Last week I was in Gaza, just days after the eight-day Israeli attack on Gaza that killed over 180 Palestinians and subsequent rockets from Gaza that killed six Israelis.
This week I have been in Afghanistan where tens of thousands of Afghans have been killed since the United States began its military operations after September 11, 2001 to capture al Qaeda leadership, and where over 2 million have been killed in the past 30 years of war.
The United States now is in its twelfth year of war on Afghanistan. In fact, it was 12 years ago, almost to the day, that I arrived in Kabul on a small State Department team to reopen the US Embassy.
After my resignation from the US government in opposition to Bush's war on Iraq, I have returned to Afghanistan three times, 2007, 2010 and now 2012.
On this trip, we have listened to women who have been deeply affected by the US war. Our hosts, the Afghan Peace Volunteers, initiated a sewing program to employ these women to make duvets, or heavy quilts. The duvets are given to families living in tents in the internally displaced tent camps in Kabul.
Last year during the harsh Afghan winter, many people living in tent camps across from one of the US/NATO military bases in Kabul, froze to death because their tents had no heat. The military compounds are actually multi-billion dollar self-contained modern cities that have all the amenities for the occupiers of Afghanistan -- heat, water, sewage, food -- yet right across the road are the occupied -- Afghans living in the most difficult and dangerous circumstances -- and freezing to death.
The UN is estimating that 2 million Afghans are in danger from this winter's extreme cold, so the Peace Volunteers' small project is lifesaving to those who receive the duvets.

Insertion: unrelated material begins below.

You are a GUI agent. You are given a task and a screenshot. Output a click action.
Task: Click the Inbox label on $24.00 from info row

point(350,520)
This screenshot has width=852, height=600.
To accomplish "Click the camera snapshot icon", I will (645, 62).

Our delegation from the United States, Ireland and Australia, including Nobel Peace Laureate Mairead Maguire and renowned peace advocate John Dear, met with the women and listened to their stories of pain and grief from the past 12 years of war. The women said that only with peace in Afghanistan could their lives be lifted out of the misery they were enduring. One woman said, "Afghanistan is a hospital. Everyone here is wounded." Another said, "What have we done to deserve this pain?"

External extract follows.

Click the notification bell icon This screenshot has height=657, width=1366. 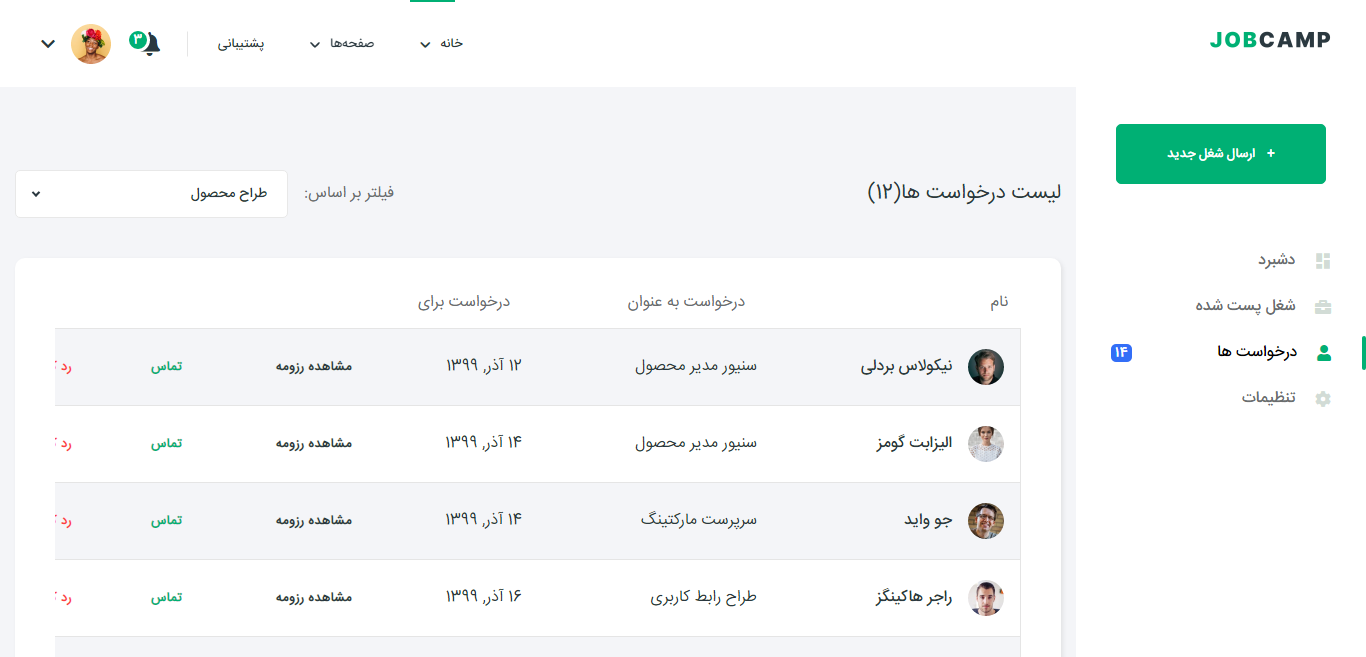[149, 44]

And another, reaching beyond her own pain to others in yet another area of conflict said, "I heard that the people in Gaza were attacked again by the Israelis. I know the women of Gaza have suffered much; we know what they are living through." Having just come from Gaza, the woman's comment brought me to tears. Here in Afghanistan, a country ravaged by war for 30 years, a woman whose country is described as a "hospital," reached out to women in an area called "an open air prison."

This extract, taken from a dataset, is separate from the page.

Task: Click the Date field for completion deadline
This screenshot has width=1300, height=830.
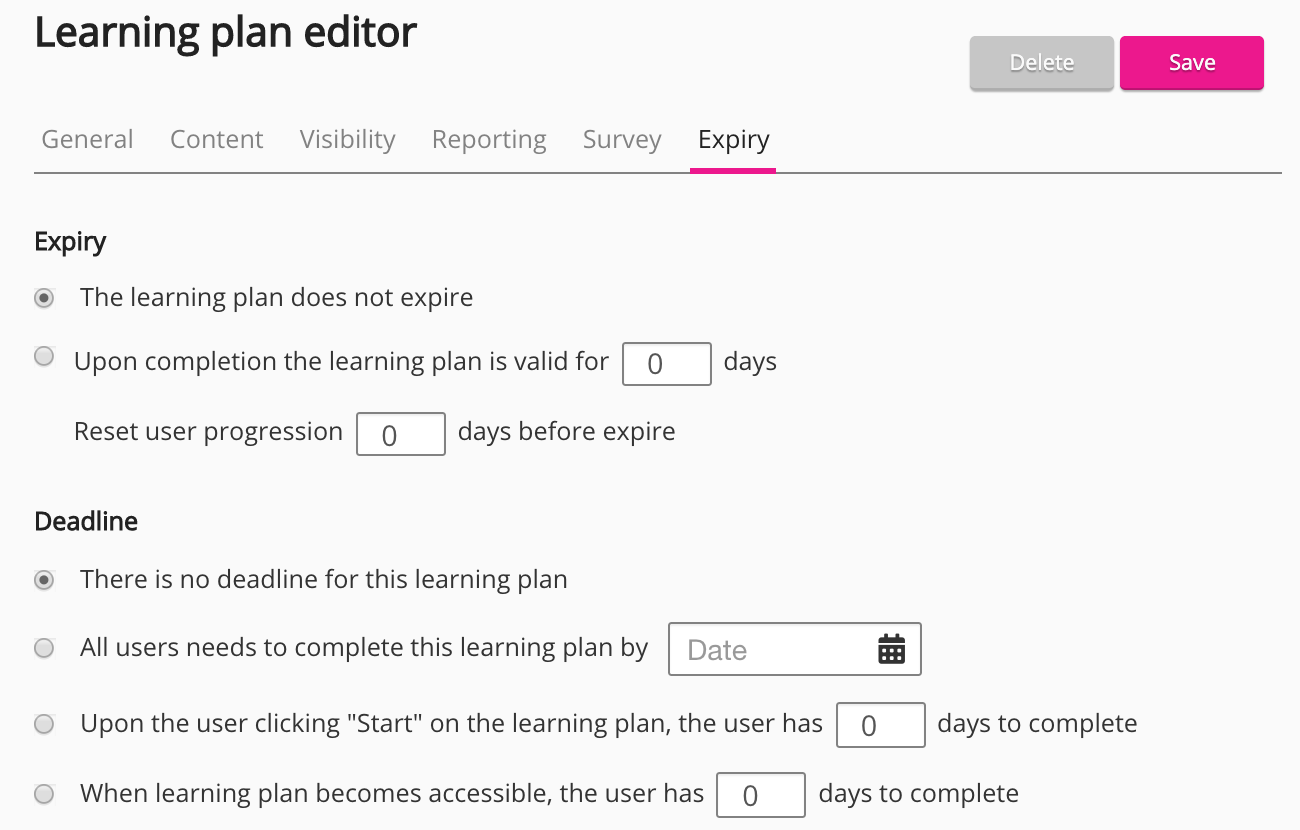Action: pos(770,650)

For the past year, the Afghan Peace Volunteers have had an international campaign "2 million Friends for Afghanistan." The campaign is in memory of the 2 million Afghans who have died in the three decades of war the people of Afghanistan have endued.
On December 11, they organized a moving ceremony in which they delivered to a United Nations representative a petition calling for all parties to agree to a ceasefire and to begin negotiations. Nobel Peace Laureate Mairead Maguire gave a moving address relating her struggle for peace in Northern Ireland to the struggle for peace in Afghanistan. Maguire said that only through dialogue among all parties will the conflict in Afghanistan be resolved. She recalled that peace takes the efforts of citizens as well as governments and that the road to peace is not easy and maintaining the peace is a a constant challenge.
She called on President Obama to speed up the withdrawal of US forces and specifically to end the drone strikes in Afghanistan. The US military has used drones 447 times in 2012 to kill Afghans. Drone attacks now constitute 11 percent of the air war in Afghanistan.
More attention over the past months has focused on the CIA's drone assassination program in Pakistan in which over 3,200 Pakistanis have been killed in the US undeclared war on Pakistan.
Meeting
with the Afghan Peace Volunteers gives one hope that, in time of conflict, there
are remarkable people who, at great risk, will take action for peace.